Watch child sponsorship videos
has been proposed. Please council it when you plan to rewrite the article entirely.
A programming language or computer language is a standardized communication technique for expressing instructions to a computer. It is a set of syntactic and semantic rules used to define computer programs. A language enables a programmer to precisely specify what data a computer will act upon, how these data will be stored/transmitted, and precisely what actions to take under various circumstances.

Table of contents
1 Introduction
2 Features of a programming language
3 History of programming languages
4 Classes of programming languages
5 Languages
6 Formal semantics
7 See also
8 External links

Introduction

A primary purpose of programming languages is to enable programmers to express their intent for a computation more easily than they could with a lower-level language or machine code. For this reason, programming languages are generally designed to use a higher-level syntax, which can be easily communicated and understood by human programmers. Programming languages are important tools for helping software engineers write better programs faster.

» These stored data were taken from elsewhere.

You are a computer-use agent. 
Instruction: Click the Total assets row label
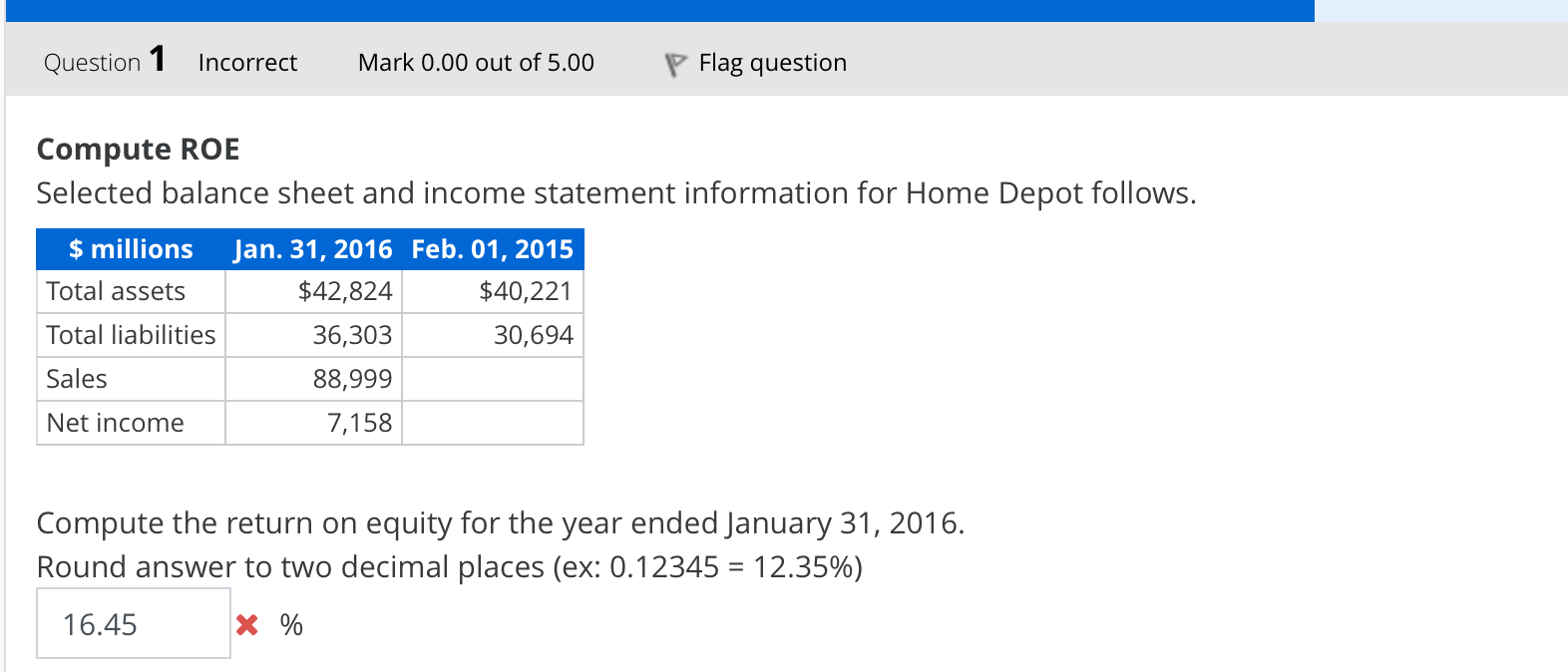115,291
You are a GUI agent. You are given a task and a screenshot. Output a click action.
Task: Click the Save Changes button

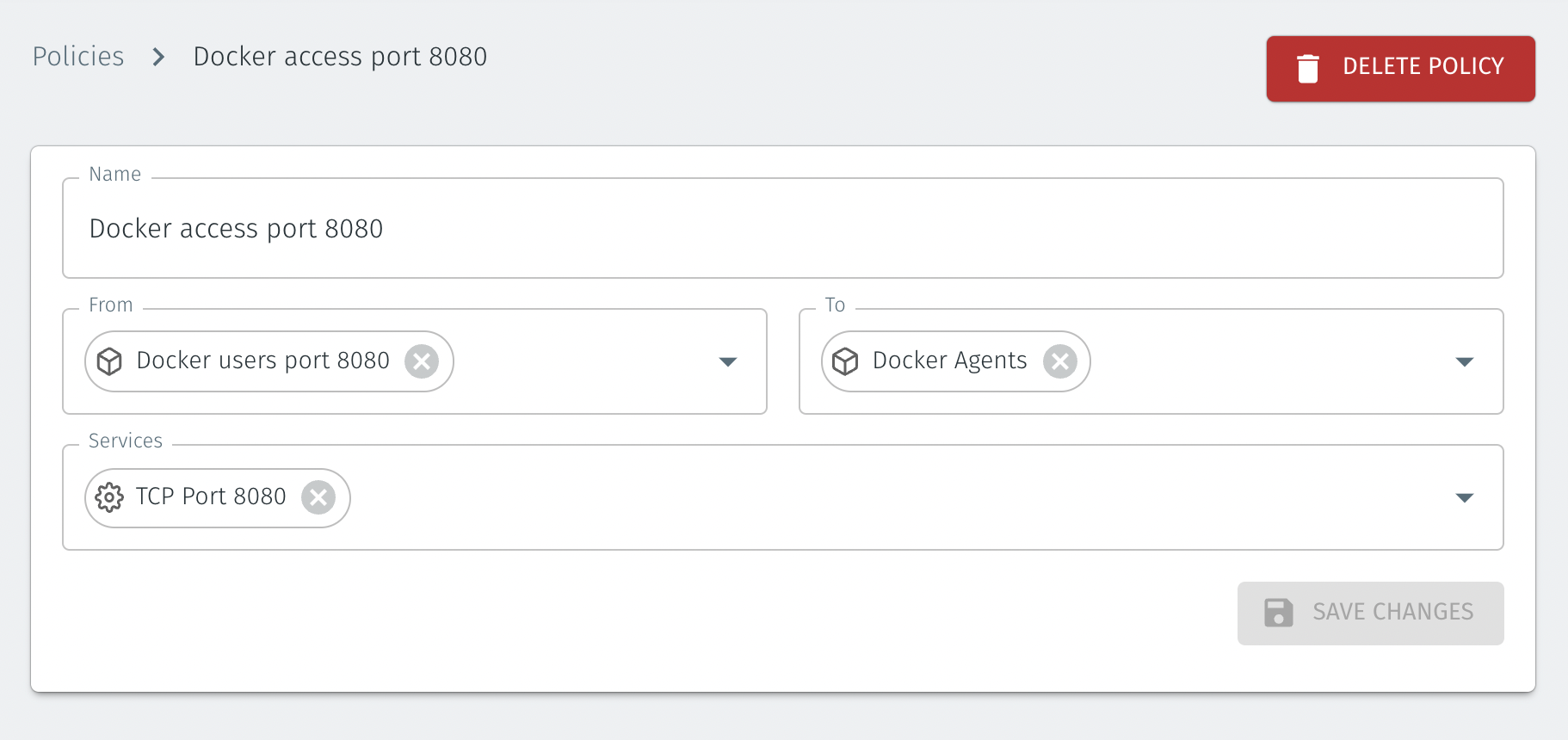(x=1370, y=613)
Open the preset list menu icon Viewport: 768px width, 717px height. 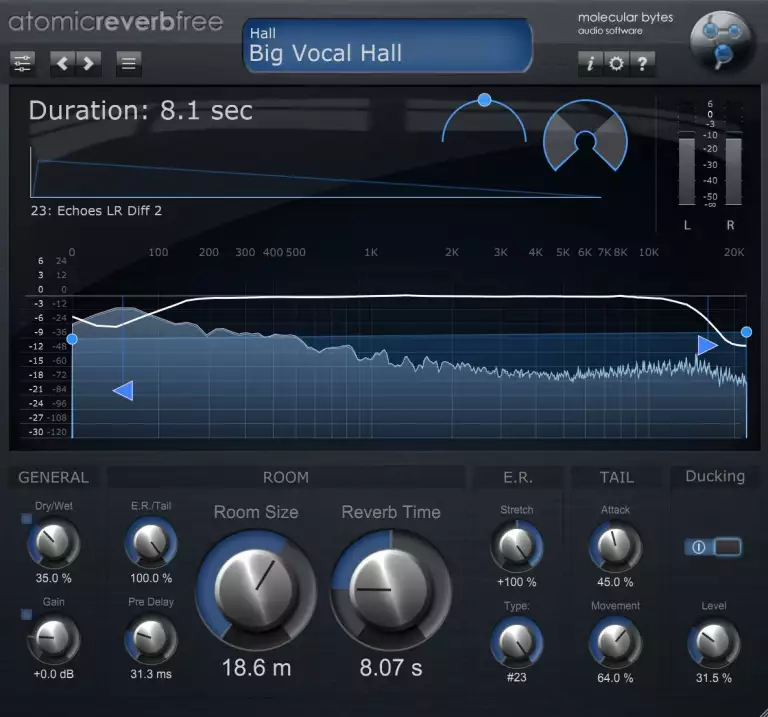129,64
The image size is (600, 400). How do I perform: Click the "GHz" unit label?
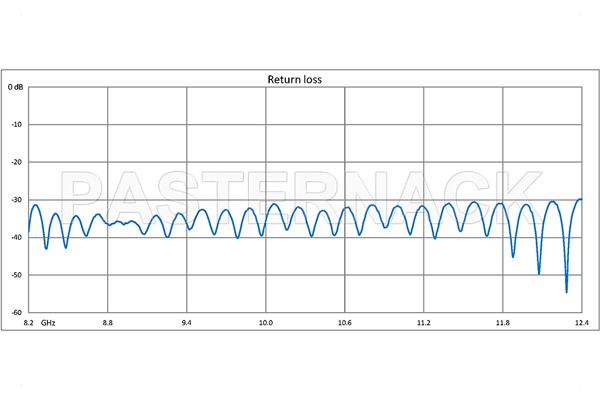(x=49, y=324)
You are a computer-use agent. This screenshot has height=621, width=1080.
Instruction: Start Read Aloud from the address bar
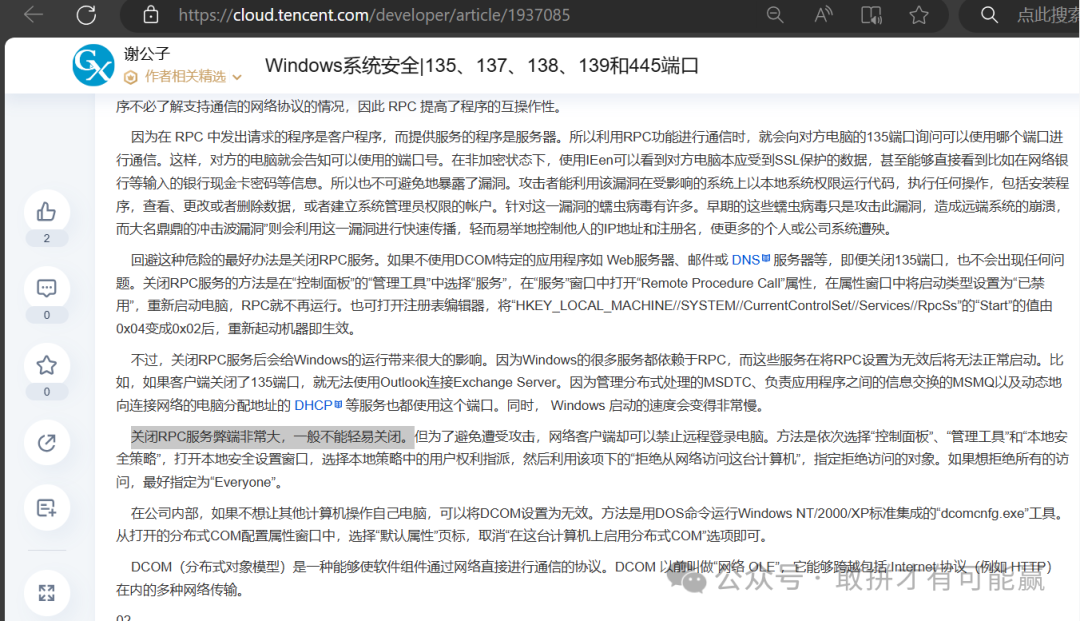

Understanding programming languages is crucial for those engaged in computer science because today, all types of computation are done with computer languages.

During the last few decades, a large number of computer languages have been introduced, have replaced each other, and have been modified/combined. Although there have been several attempts to make a universal computer language that serves all purposes, all of them have failed. The need for a significant range of computer languages is caused by the fact that the purpose of programming languages varies from commercial software development to scientific to hobby use; the gap in skill between novices and experts is huge and some languages are too difficult for beginners to come to grips with; computer programmers have different preferences; and finally, acceptable runtime cost may be very different for programs running on a microcontroller and programs running on a supercomputer.

There are many special purpose languages, for use in special situations: PHP is a scripting language that is especially suited for Web development; Perl is suitable for text manipulation; the C language has been widely used for development of operating systems and compilers (so-called system programming).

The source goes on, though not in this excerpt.